→ **Written exercise 1**:
In the interview about media startups in Asia, how much money is the Splice and Civic project set to give, and to how many startups?

[Editor’s Note: Alan Soon is the CEO and co-founder of innovative media group Splice Newsroom. Based in Singapore, Splice describes itself as the “Nieman Lab of Asia (without the funding!)” It recently partnered with Civic on a project to provides $1 million in grants and seed money to 100 media startups in Asia over the next three years. Soon sat down with VOA’s Khan Sokummono in October on the sidelines of the Uncovering Asia investigative journalism conference in Seoul, South Korea, to discuss the media startup scene in Asia.]
VOA: Please introduce us to Splice100? What should Cambodians who are interestedin media startups know about this grant?
Soon: Splice 100 is our crazy plan to try to catalyze the change that we want to see in media, within this region [Southeast Asia], it needs a bit of a shake up in the way media is run. The way that content is created, the way media startups should work. We feel that this is an opportunity for us to help catalyze and push, hopefully, 100 media startup across Asia in the next three years. We are always surprised at the fact that in this region, we have such a great region in terms of diversity, in terms of wealth, in terms of resources,but we don’t see many media startups in Asia, and this is always something that bothers me. So we are starting a $1 million fund with several media outlets to basically do this, to try to push and help create a new media startup in this place, by basically providing a prototype fund so that entrepreneurs from newsrooms can take the opportunity to go and build something new.
VOA: How do you view the media startup ecosystem in Southeast Asia and in Cambodia?
Soon: I think in the case of Cambodia I don’t know enough about the media startup space. But across the region, a lot of examples that we have seen from media startups are very American. We hear about the American example of what are the interesting things that have been done there. On the digital side, we have seen from Western Europe what is the interesting work that has been done. But in Asia you know, it is very hard to name more than say five interesting media startups. And we feel that there is an opportunity, because this region has a lot of young people, where more and more people are getting online for the first time in their lives.
VOA: From your entrepreneurial perspective, given that now the Cambodia media space isn’t fully free and the space for freedom of expression is still limited, how do you see the potential of media startup projects in Cambodia?

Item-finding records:
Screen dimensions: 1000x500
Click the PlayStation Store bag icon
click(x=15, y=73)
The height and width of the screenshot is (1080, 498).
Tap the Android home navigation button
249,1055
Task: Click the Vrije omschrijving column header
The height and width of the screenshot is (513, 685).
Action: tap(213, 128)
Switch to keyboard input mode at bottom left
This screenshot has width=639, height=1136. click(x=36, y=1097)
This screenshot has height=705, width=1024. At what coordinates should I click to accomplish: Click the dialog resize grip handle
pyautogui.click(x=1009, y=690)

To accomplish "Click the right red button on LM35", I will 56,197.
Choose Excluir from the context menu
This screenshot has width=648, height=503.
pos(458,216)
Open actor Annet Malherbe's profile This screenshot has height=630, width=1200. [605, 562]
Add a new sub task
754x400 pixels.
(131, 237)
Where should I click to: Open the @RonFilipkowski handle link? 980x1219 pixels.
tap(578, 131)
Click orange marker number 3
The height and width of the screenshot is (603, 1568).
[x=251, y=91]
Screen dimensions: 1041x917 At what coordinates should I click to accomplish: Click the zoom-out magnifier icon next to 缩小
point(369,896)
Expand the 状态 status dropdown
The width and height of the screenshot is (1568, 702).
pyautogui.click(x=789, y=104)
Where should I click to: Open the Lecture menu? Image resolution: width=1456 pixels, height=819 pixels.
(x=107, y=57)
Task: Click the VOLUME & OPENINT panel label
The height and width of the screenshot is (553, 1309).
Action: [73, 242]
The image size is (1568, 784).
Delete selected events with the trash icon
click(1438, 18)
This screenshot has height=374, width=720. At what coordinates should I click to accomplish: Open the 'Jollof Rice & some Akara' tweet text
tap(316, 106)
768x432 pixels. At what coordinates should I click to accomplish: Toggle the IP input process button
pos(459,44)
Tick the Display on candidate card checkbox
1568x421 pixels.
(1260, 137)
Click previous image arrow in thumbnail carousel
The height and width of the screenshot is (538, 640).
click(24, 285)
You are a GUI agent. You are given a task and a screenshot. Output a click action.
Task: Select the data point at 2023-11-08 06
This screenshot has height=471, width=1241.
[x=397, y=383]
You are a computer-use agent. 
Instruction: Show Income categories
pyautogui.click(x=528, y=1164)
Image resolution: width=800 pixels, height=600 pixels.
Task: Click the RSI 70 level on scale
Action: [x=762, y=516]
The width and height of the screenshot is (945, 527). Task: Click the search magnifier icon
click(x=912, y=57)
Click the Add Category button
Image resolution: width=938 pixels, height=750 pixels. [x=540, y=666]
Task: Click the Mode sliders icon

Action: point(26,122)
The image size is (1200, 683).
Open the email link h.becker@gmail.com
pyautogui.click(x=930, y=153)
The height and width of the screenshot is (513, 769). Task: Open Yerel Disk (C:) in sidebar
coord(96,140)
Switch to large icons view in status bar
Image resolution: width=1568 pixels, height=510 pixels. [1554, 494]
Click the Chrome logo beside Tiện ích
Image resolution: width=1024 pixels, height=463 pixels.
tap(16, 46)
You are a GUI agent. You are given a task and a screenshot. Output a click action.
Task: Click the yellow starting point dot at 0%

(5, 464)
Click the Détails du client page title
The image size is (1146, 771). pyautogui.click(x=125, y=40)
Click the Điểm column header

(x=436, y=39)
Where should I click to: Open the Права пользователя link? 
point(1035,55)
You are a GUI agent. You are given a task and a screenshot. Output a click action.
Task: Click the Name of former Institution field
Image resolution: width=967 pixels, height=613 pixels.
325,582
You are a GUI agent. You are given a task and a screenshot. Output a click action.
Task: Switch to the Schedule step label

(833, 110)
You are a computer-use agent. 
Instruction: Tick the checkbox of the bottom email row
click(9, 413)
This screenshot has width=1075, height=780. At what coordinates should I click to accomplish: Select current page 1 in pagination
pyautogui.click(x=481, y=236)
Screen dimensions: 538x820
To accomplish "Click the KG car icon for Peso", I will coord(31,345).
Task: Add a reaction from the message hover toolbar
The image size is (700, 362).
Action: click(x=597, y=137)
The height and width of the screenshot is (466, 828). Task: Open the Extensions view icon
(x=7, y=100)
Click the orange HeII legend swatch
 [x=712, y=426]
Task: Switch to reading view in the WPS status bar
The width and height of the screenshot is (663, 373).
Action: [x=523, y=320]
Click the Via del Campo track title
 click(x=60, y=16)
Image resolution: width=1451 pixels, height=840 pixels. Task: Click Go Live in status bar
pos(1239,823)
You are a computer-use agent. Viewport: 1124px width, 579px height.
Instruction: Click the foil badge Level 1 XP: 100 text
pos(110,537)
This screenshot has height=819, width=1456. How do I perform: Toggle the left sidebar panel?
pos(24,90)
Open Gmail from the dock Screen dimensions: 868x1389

→ **Written exercise 2**:
Rewrite the records from the line containing "This screenshot has width=1075, height=780." down to the end of the records, swapping "status bar" for "bottom bar" and leaving everything else unchanged.

→ **Output 1**:
$1 million in grants and seed money, to 100 media startups in Asia over the next three years.

→ **Output 2**:
This screenshot has width=1075, height=780. At what coordinates should I click to accomplish: Select current page 1 in pagination
pyautogui.click(x=481, y=236)
Screen dimensions: 538x820
To accomplish "Click the KG car icon for Peso", I will coord(31,345).
Task: Add a reaction from the message hover toolbar
The image size is (700, 362).
Action: click(x=597, y=137)
The height and width of the screenshot is (466, 828). Task: Open the Extensions view icon
(x=7, y=100)
Click the orange HeII legend swatch
 [x=712, y=426]
Task: Switch to reading view in the WPS bottom bar
The width and height of the screenshot is (663, 373).
Action: [x=523, y=320]
Click the Via del Campo track title
 click(x=60, y=16)
Image resolution: width=1451 pixels, height=840 pixels. Task: Click Go Live in bottom bar
pos(1239,823)
You are a computer-use agent. Viewport: 1124px width, 579px height.
Instruction: Click the foil badge Level 1 XP: 100 text
pos(110,537)
This screenshot has height=819, width=1456. How do I perform: Toggle the left sidebar panel?
pos(24,90)
Open Gmail from the dock Screen dimensions: 868x1389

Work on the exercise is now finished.